Les résultats confirment notre hypothèse. Les mots sans lettres muettes sont les plus faciles (55% de ces mots étaient épelés correctement), les mots ayant une lettre muette dérivable sont d’un niveau intermédiaire (36% de ces mots étaient épelés correctement), et les mots ayant une lettre muette indérivable sont les plus difficiles (26% de ces mots étaient épelés correctement). De plus, il y avait des différences entre les mots ayant une lettre muette dérivable. Ainsi, les mots que l’on peut mettre au féminin (par ex., bavard et bavarde) sont plus facile que les mots ayant des dérivés plus obscurs (par ex., retard et retarder, fusil et fusiller).

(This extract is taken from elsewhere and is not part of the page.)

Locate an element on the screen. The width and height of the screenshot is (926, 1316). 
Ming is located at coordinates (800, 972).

Les erreurs les plus fréquentes pour les mots sans lettres muettes étaient l’ajout d’un e à la fin du mot (par ex., tiroire) tandis que l’erreur la plus fréquente pour les mots avec lettres muettes était l’omission de la lettre muette (par ex., bavar ou foular).

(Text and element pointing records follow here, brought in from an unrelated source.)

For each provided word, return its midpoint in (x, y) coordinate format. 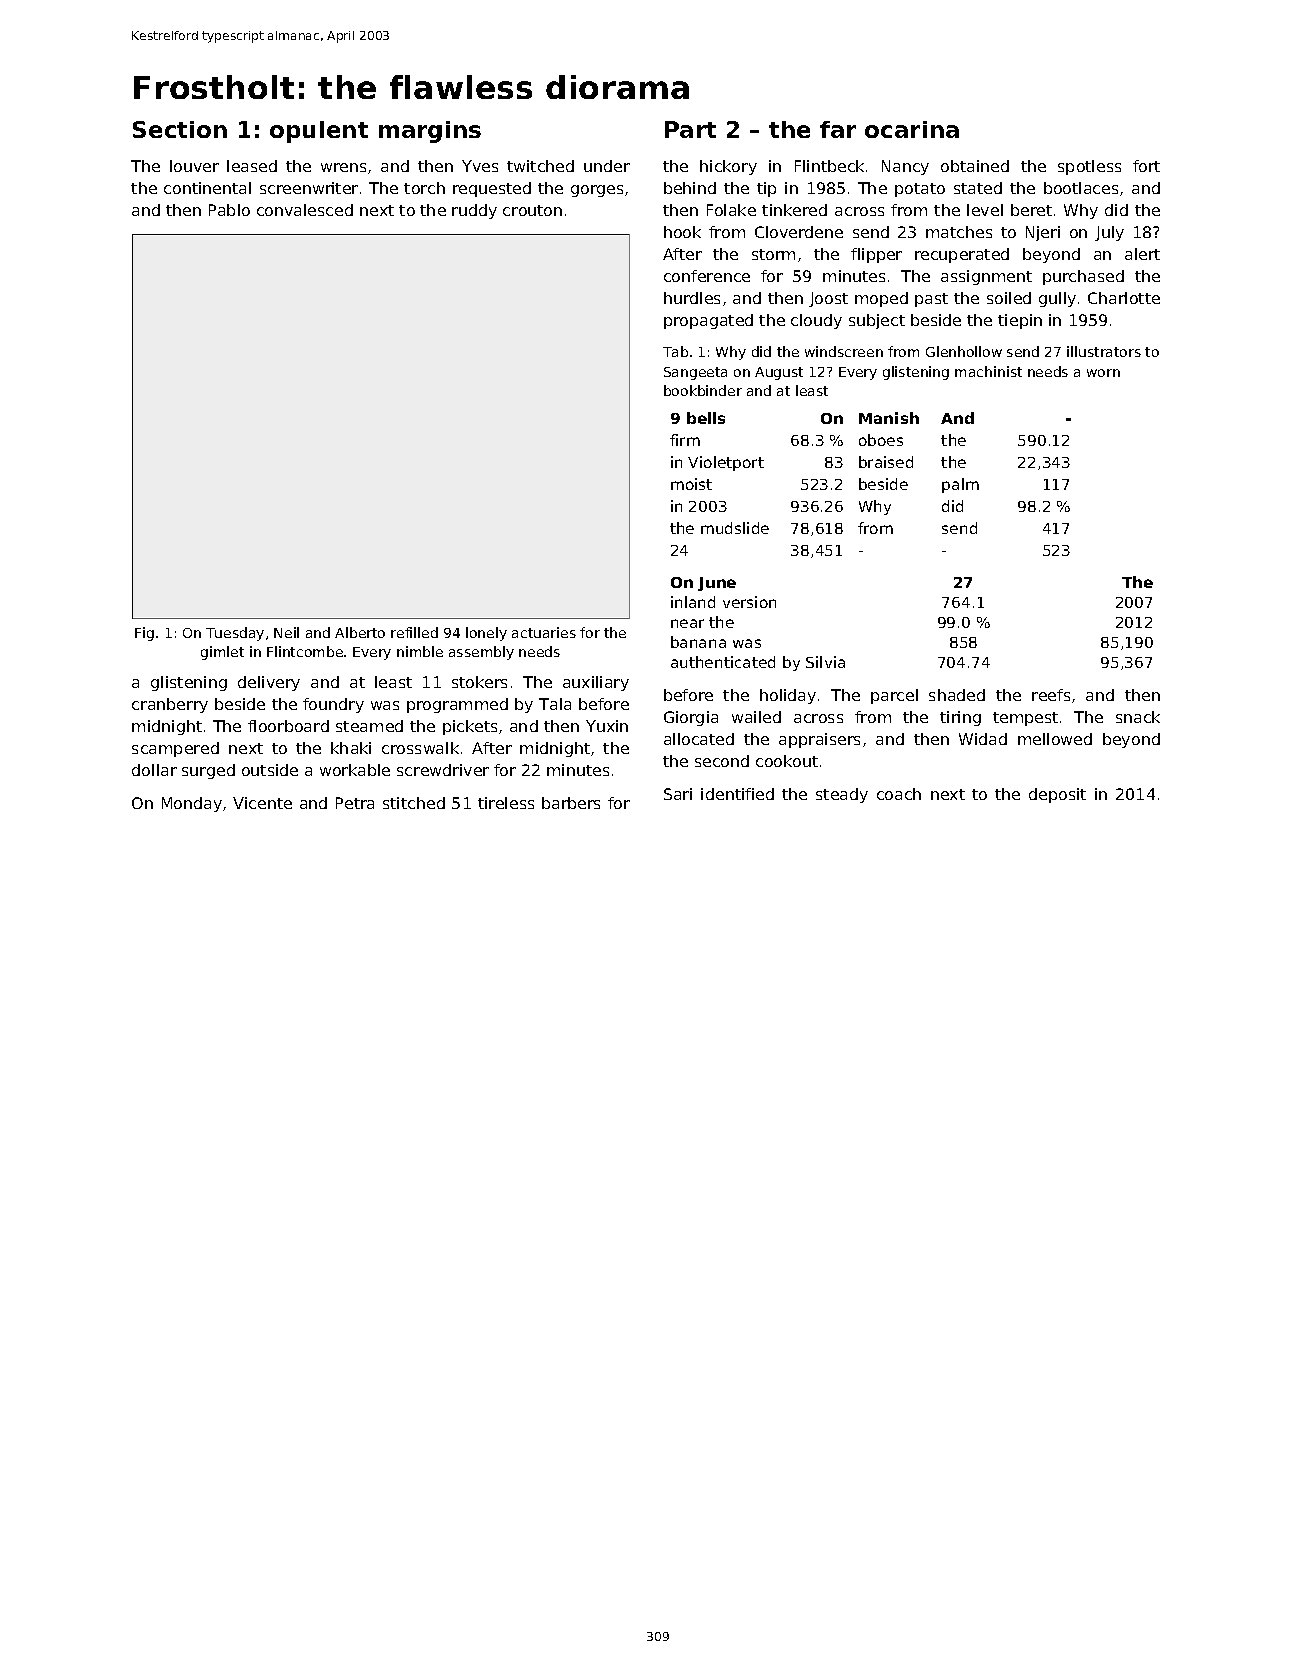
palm (960, 485)
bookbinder (703, 390)
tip (766, 189)
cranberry (170, 705)
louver (194, 166)
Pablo (229, 210)
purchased (1083, 277)
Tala (555, 704)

La performance des élèves de 4e (52% des mots étaient épelés correctement) était supérieure à celle des élèves de 2e (24% des mots étaient épelés correctement). Cependant, le degré de difficulté entre les mots était le même aux deux niveaux scolaires.
Résulats : Rôle du langage dans le développement de l’orthographe
Nous voulions examiner les différences individuelles entre les élèves dans l’épellation de mots avec lettres muettes. Pour ce faire, nous avons mené des analyses très conservatrices qui nous ont permis de contrôler pour un ensemble de facteurs importants. Ainsi, nous avons contrôlé les différences entre les niveaux scolaires, les habitudes de lecture, les habiletés d’orthographe de mots sans lettres muettes et le vocabulaire des enfants. Après avoir effectué tous ces contrôles, nous trouvons que les habiletés phonémiques et les habiletés morphémiques permettent d’expliquer les différences entre les élèves. En d’autres mots, les élèves qui avaient de meilleures habiletés phonémiques et morphémiques avaient plus de faciliter à épeler les mots avec lettres muettes. Ces résultats démontrent que des aspects très précis du langage des élèves jouent un rôle important dans l’apprentissage de l’orthographe.
Nous croyons que ces résultats seront d’intérêt aux enseignants (e)s et aux parents. Nous remercions les directeurs (trices) d’écoles, les enseignants (e)s, et les parents de leur aide précieuse. Enfin, nous remercions particulièrement les enfants pour leur enthousiasme lors de leur participation. Veuillez recevoir nos salutations cordiales.